There were a few studies done. The results are not available in peer-reviewed publications as now. There was a study by Dr. Alexander Frank and associates at the Motion Analysis Laboratory, Assaf Harofeh Medical Center in Israel. It reported the results of 24 children who have CP and a functional level of II, III or IV according to the gross motor function classification system. Patients were randomly assigned to either a standard physical therapy program or a suit. Both groups were treated for 5 days per week for 2 hours. Marginal improvement was noted in both groups without any statistical difference between the two groups.
It's a complex intervention made of an orthotic suit that has stragtegically-placed bungee cords adjusted in a manner to affect typical flexor and extensor muscle groups. The entire suit acts as a soft exoskeleton that corrects abnormal muscle tone and retrains a person's brain to recognize correct muscle movements. Most children will not be able to tolerate the suit.
The suits are called the Adeli Suit, Neuro Suit, the Polish Suit, and TheraSuit. The concept of all the suits is consistent. The suit brings to bear pressure based proprioceptive input that directly impacts the vestibular system, and it does so in a way that can be modified to strengthen areas of a child's body.
- Restoration of physical mobility
- provide proper posture
- restore muscle tone
- restore patterns of movement
According to suit therapy professionals, this complex intervention makes use of the orthotic suit made up of a hat, vest, knee pads and specifically designed shoes that are worn by children and adults in a therapeutic setting. There are multiple adjustable rings and elastic bands in the suit that can be adjusted to provide pressure and support the muscle groups and joints affected by Ceberal palsy.

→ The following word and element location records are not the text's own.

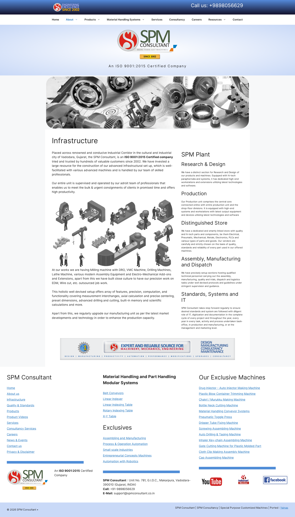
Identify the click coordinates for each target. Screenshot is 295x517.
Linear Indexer (113, 399)
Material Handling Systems (123, 19)
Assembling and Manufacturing (124, 438)
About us (13, 393)
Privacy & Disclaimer (20, 452)
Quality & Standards (20, 405)
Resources (215, 19)
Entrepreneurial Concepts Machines (127, 455)
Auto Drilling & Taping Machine (220, 434)
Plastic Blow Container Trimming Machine (227, 393)
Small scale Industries (118, 449)
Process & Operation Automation (125, 444)
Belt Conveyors (113, 393)
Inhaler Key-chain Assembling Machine (225, 440)
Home (55, 19)
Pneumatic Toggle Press (215, 417)
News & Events (17, 440)
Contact (238, 19)
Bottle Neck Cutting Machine (218, 405)
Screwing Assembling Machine (220, 428)
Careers (197, 19)
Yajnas (284, 507)
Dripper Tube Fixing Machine (218, 422)
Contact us (14, 446)
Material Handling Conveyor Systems (224, 411)
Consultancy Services (21, 428)
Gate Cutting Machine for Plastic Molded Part (230, 446)
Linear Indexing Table (117, 404)
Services (156, 19)
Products (90, 19)
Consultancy (177, 19)
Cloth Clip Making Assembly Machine (224, 452)
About (69, 19)
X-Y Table (109, 416)
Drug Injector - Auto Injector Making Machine (229, 388)
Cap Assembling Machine (216, 457)
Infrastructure (16, 399)
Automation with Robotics (120, 461)
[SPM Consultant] (147, 44)
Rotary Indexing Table (118, 410)
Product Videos (17, 417)
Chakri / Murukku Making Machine (222, 399)
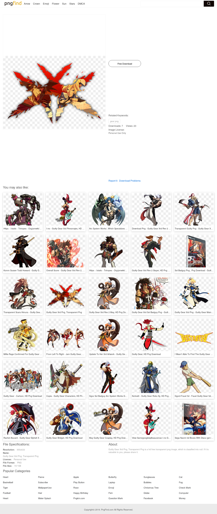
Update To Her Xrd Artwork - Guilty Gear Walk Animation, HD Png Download (124, 354)
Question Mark (115, 498)
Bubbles (147, 482)
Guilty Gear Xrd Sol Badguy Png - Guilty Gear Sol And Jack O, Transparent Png (169, 312)
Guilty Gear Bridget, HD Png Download (64, 437)
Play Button (78, 482)
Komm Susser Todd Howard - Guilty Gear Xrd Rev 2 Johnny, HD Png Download (41, 270)
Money (182, 498)
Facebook (148, 498)
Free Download (125, 63)
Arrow (27, 3)
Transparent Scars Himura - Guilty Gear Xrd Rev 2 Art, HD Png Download (38, 312)
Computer (184, 492)
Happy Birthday (80, 492)
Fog (181, 482)
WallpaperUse (45, 487)
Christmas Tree (151, 487)
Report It (112, 180)
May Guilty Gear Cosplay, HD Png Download (110, 437)
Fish (110, 492)
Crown (36, 3)
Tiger (5, 487)
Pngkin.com (79, 498)
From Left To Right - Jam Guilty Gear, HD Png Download (72, 354)
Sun (64, 3)
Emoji (46, 3)
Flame (41, 476)
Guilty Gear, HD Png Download (146, 354)
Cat (180, 476)
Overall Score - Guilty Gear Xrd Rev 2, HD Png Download (73, 270)
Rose (76, 487)
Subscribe (43, 482)
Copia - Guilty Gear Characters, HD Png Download (70, 395)
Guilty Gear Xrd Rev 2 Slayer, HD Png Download (154, 270)
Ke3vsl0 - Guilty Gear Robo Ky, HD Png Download (155, 395)
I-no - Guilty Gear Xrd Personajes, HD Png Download (71, 228)
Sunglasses (149, 476)
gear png (114, 121)
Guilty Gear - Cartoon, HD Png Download (23, 395)
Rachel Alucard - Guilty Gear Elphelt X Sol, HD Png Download (32, 437)
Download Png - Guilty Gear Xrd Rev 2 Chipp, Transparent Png (161, 228)
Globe (146, 492)
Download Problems (130, 180)
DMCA (81, 3)
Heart (5, 476)
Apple (76, 476)
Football (6, 492)
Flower (55, 3)
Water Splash (44, 498)
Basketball (8, 482)
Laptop (111, 482)
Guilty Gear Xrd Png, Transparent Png (64, 312)
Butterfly (112, 476)
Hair (40, 492)
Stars (72, 3)
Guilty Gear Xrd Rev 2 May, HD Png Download (110, 312)
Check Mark (185, 487)
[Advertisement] (54, 35)
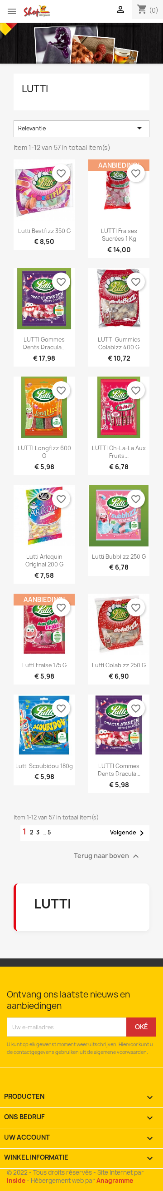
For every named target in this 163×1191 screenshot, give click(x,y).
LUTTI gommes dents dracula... (44, 343)
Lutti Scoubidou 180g (44, 766)
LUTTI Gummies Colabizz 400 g (119, 343)
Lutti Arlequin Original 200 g (44, 560)
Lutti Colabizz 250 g (119, 665)
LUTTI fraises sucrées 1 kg (119, 235)
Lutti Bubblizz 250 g (119, 557)
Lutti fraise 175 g (44, 665)
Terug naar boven (107, 856)
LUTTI (35, 88)
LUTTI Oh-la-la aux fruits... (119, 452)
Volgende (128, 833)
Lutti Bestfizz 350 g (44, 231)
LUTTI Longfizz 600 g (44, 452)
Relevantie (81, 128)
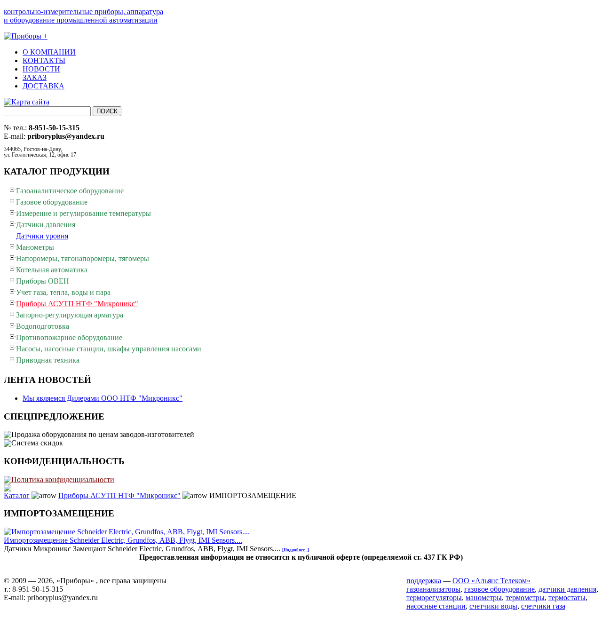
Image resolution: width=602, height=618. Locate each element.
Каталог (17, 495)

Practitioners claim that pairing this therapy with an extensive exercise regiment, wearing the suit helps eliminate pathological reflexes many people with cerebral palsy experience daily.
Suit Therapy claims to reduce:
- sensory integration challenges
Oxford Recovery Center Recommends it
The Oxford Recovery Center, a known quack clinic, recommends this therapy. They claim that it is registered with the FDA but because of the device, it is exempt from FDA regulations of providing evidence of effectiveness. They pair it with a daily intensive exercise program. The therapy sessions are three hours long.
They claim that the approach trains the patient to use muscles correctly, instead of compensating for muscle groups that are not functioning therapy.